## Visualizing 3d data – plotting quartiles separately

In this previous post, we’ve looked at displaying three dimensional data. One major problem is when there is a high density of data, it can be difficult to see what’s going on in a 3 dimensional plot.

One way of looking at the data in more detail is to break it up. Take a look at this graph:

This is a plot of data of air quality in Nottingham, UK, taken hourly in 2009 (the code to create it in base R is on the bottom of the page). On the left is a scatterplot of NO2 against ozone (plot A). The different colours indicate grouping the data by the level of ozone into quartiles. On the right are plots of the NO vs NO2 for the same data, but a separate plot for each quartile of the ozone data. The points are all colour co-ordinated, so the red points indicating the upper quartile of the ozone data in plot A are matched by red points in plot B.

So you can see by comparing plot E and D, that at the lowest quartile of ozone levels, there is a greater spread of both NO2 and NO.

How this is done is pretty simple (most of the code is to make things vaguely pretty). Essentially, the values for x,y and z are put into a matrix xyz. The rows of the matrix are ordered according to the z variable. The rows which deliniate each quartile are calculated, and then the plots for B to E of x vs y are drawn, using only the rows for that quartile. The axes are plotted so that they are the same scale for each of the plots. There’s not much room for the axis labels – so these are added afterwards with the legend command.
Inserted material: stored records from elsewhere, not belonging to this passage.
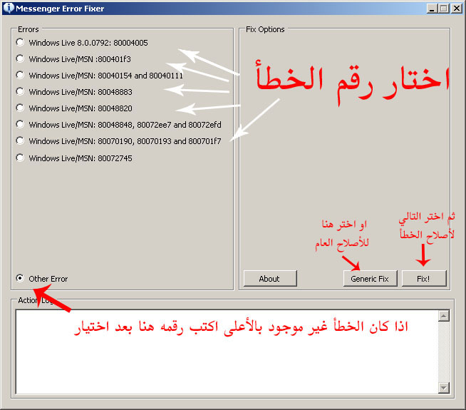Select the 80070190, 80070193 and 800701f7 error

tap(20, 141)
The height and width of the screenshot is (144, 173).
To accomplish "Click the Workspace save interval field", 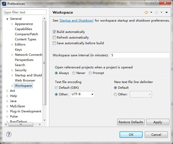I will point(140,55).
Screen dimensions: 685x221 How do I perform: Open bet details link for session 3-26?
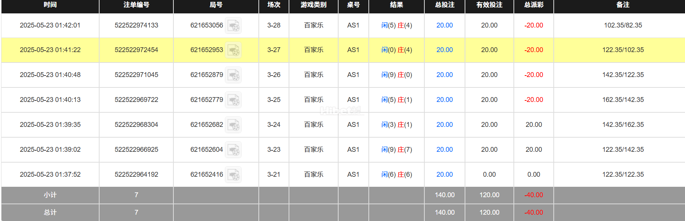444,75
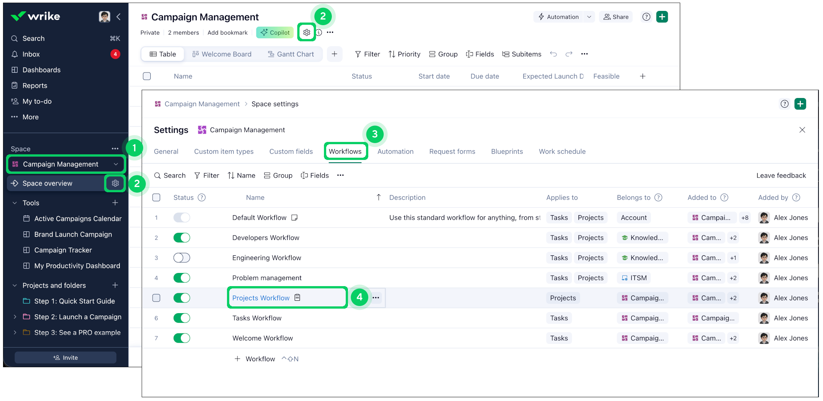The height and width of the screenshot is (401, 823).
Task: Check the Projects Workflow row checkbox
Action: click(x=156, y=298)

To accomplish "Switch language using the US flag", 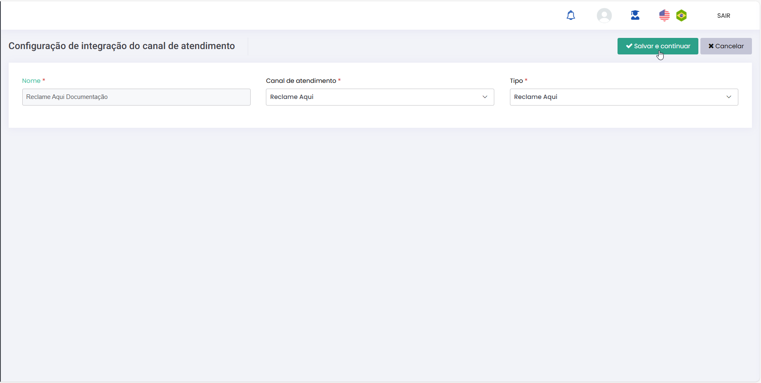I will coord(664,16).
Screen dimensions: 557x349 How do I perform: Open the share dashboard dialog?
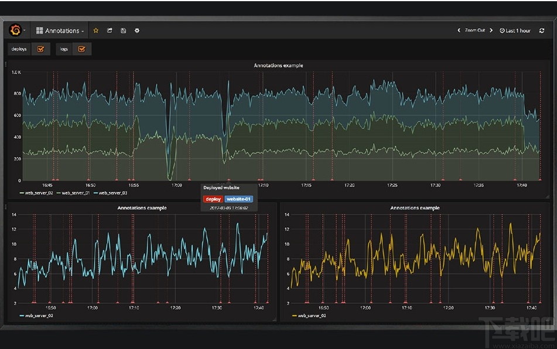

Then on the left the plot for y (on the horizontal axis) and z (on the vertical axis) is drawn, with some added lines to show where the boundaries of each quartile lie. The colours are stored in the xyz matrix in the col column. Like most of my code, the graph is portable, you just need to input different values for x, y and z and re-label the names for each variable. The original dataset is the same one which I have used for my previous posts. It is from the UK airquality database. If you copy this file into your working directory and run the code below, you’ll repeat the plot.

Any suggestions for improvements / comments would be most appreciated!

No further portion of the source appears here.